ウワサの「スン様」はどこ!?

 25日、阪神加入が決まった韓国のセーブ王呉昇桓(オ・スンファン)投手(31=サムスン)をガードするプランが浮上した。最速157キロの直球を武器にする剛腕を、開幕までの実戦では同一リーグとの対戦を避けてベールに包む意向だ。呉昇桓は来年2月のキャンプを前に1月下旬の合同自主トレから史上最速での合流を望むなど、頼もしい前向きな姿勢も判明した。

 ベールは…なかなか脱がせません。虎の新守護神候補は、もったいぶっていい逸材だ。最速157キロは球児ばりにスピンがかかり、踏み出す足はワンテンポ遅れるという。タイミングが取りにくいフォームと速球は、「一見さん」は、ちょっとやそっとじゃ打てない。少なくとも開幕前に呉昇桓を丸裸にさせない。球団首脳は言った。

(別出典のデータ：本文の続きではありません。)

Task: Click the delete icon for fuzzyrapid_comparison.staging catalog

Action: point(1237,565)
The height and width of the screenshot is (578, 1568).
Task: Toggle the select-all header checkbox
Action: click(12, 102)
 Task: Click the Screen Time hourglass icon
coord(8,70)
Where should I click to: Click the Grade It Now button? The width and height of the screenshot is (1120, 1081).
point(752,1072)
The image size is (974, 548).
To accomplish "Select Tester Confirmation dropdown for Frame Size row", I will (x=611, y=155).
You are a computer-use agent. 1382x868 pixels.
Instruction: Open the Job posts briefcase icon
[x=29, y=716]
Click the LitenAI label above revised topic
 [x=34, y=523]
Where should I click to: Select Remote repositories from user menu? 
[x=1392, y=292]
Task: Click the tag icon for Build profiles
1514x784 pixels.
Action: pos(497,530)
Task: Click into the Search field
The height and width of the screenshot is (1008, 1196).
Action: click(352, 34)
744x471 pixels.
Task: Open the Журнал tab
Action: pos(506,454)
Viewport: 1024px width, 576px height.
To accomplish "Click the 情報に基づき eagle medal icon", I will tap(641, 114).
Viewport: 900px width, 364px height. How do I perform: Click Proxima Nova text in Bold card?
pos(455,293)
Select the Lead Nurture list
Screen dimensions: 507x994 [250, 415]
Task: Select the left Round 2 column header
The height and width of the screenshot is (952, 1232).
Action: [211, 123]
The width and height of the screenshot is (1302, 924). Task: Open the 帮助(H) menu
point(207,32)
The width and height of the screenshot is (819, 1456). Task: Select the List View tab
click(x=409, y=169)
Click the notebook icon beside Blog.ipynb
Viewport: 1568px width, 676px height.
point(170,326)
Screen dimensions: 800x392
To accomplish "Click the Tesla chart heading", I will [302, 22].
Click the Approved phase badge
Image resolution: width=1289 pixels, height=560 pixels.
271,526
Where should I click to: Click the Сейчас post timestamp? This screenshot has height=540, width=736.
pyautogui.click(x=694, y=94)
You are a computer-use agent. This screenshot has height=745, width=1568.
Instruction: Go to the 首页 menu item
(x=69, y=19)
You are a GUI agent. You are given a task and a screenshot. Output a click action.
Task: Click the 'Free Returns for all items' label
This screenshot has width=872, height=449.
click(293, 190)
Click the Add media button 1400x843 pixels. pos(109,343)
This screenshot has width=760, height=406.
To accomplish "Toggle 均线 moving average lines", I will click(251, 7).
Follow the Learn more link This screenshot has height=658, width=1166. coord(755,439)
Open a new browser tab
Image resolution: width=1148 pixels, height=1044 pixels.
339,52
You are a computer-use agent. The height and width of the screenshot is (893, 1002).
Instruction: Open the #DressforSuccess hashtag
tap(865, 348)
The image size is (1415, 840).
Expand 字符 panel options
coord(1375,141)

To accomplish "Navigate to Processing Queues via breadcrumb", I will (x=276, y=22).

 「ストッパーなら短いイニングだし、何度か対戦してもなかなか特徴はつかめないだろうからね。簡単に、はいどうぞ、と見せる必要はないでしょう」

 国際経験豊富な「韓国のセーブ王」は、これまでも多くのセ・リーグ球団が視察した。ただ、虎戦士の一員となり配球の妙が加わったら化学反応も期待できる。縦のスライダーにも定評があるだけに、開幕前の練習試合やオープン戦は同一リーグ以外が照準。フリーでチェックできる沖縄・宜野座キャンプでも「マル秘ピッチング」があるかもしれない。

 使命感は十分にある。球団幹部が明かした。「年末からグアムでトレーニングするみたいだけど、そのまま沖縄に入りたいと言っている。意識が高いんだろうな」。12月中旬に予定する日本での入団会見を終えると、常夏の米グアムで自主トレを開始する。1月中旬には若手が先乗りしているキャンプ地の沖縄に、合流する意向だという。実現すれば、助っ人としては過去に例がない「最速」合流となる。

 古巣の韓国リーグ、サムスンは沖縄・恩納でキャンプする。勝手知ったる地で、キャンプイン前から新天地のナインと交流する。和田監督は「人となりというか、話してみないと分からないこともあるからね。不安もたくさんあるだろうし、その席で解消できれば」と会見の日を心待ちにした。早く見たくてたまらない剛腕は、なかなか見せないままシーズンイン。じらしてじらして、ドカーンと投げ込んでいく。